Identity Shaping on Social Media: On Jia Tolentino’s “Trick Mirror: Reflections on Self-Delusion”

By Maggie LevantovskayaJuly 16, 2019

Identity Shaping on Social Media: On Jia Tolentino’s “Trick Mirror: Reflections on Self-Delusion”

Trick Mirror by Jia Tolentino

IN 2005, Mark Zuckerberg described Facebook as “a mirror of what existed in real life.” In the aftermath of Pizzagate and Cambridge Analytica, the notion that social media simply reflects reality is laughable. We know that our online experiences, from Google searches to social media timelines, are tailored to our interests, locations, and activity history. Platform personalization keeps us engaged and, more importantly, receptive to advertisements. Many public intellectuals have commented on the danger, even weaponization, of social media personalization, pointing to violations of privacy and intellectual isolation. In an essay on this topic, Emerson T. Brooking and P. W. Singer suggest that if social media is a mirror, then “the mirror is distorted — or rather, that it distorts us.”

Trick Mirror: Reflections on Self-Delusion, Jia Tolentino’s debut collection of essays, also meditates on the role of social media, and the internet more broadly, in shaping identity, public discourse, and political engagement, particularly of millennials like herself. But unlike analyses that regard users as passive playthings in the hands of tech overlords, Tolentino portrays them as eager participants in the funhouse that is social media who use its tools to curate their image to project socioeconomic success — often with the hope of ensuring it. This process, the book asserts, inevitably involves some deception of self and others.

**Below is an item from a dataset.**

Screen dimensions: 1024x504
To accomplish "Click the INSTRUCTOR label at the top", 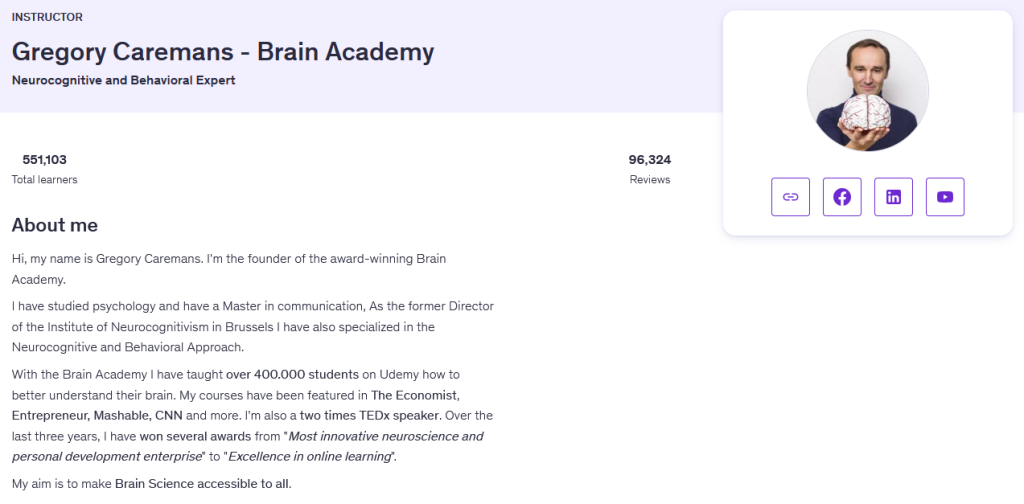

Tolentino’s book is not just about the internet. She also writes about deeply personal experiences, including growing up as a Filipina in Texas, attending and breaking away from an evangelical megachurch, experimenting with drugs, and playing a version of herself on a reality TV show. But Tolentino’s coming of age parallels that of the internet’s, so it makes sense for her to mark her adolescence in terms of platforms — her first Angelfire site, Livejournal account, Myspace profile. In some ways, these experiences prepared her for our Facebook-saturated “attention economy” and for a career in digital journalism. A former writer for The Hairpin and Jezebel, and currently a staff writer for The New Yorker, Tolentino knows firsthand the pressure to maintain an online identity in today’s creative economy, when being a journalist without a Twitter account means risking irrelevance. In fact, one of the defining features of Jezebel was its emphasis on making (digitally) visible the identities of its writers, which included them sharing fashion and beauty tips.

A theme that unites all of the essays is that of “the self as an endlessly monetizable asset” online and off. One of the most interesting essays in the collection is “Always Be Optimizing,” which suggests that, for today’s cis woman, being a “well-performing avatar” is expected but not enough. She must have a face and body that match her idealized self, as strategically filtered for social media. Tolentino jumps between sleek chopped-salad chains and barre studios, analyzing the women who frequent both — athleisure-clad professionals “trapped between the intersection of capitalism and patriarchy.” It’s an essay that veers into satire, such as when the author vividly describes a barre routine as taking the form of “pretend-fucking.” In one of the funniest sentences of the book, she recounts: “[W]e lay on our backs and thrust our hips into the darkness with a sacrificial devotion that I had not applied to actual sex for years.” The eroticization of this form of exercise, on the part of its gurus and marketers, helps sell a grueling process of creating bodies that can not only survive “a hyper-accelerated capitalist life,” but do so while being social-media-ready. “Photogenic personal confidence is key to unlocking the riches of the world,” Tolentino writes, identifying one of the market lessons learned by today’s “ideal woman.”

In that and other essays, Tolentino refers to the phenomenon of “self-surveillance,” or social media users’ willingness to create “a continually updated record for anyone to see.” The hyper-tendency to document and share online countless aspects of existence — from pet photos and meals to geolocations and policy positions — has, for billions of people, become simply part of everyday life. Tolentino reminds us that the opaque and seemingly endless data gathering techniques on the part of tech companies have worn down users’ sense of boundaries surrounding privacy. It seems that while fearing the panopticon we didn’t notice our own enthusiastic submission to a system where self-surveillance and corporate surveillance enjoy a happy synergy. Plus, as Tolentino observes, self-surveillance can be extremely lucrative, as influencers like the Kardashians demonstrate daily.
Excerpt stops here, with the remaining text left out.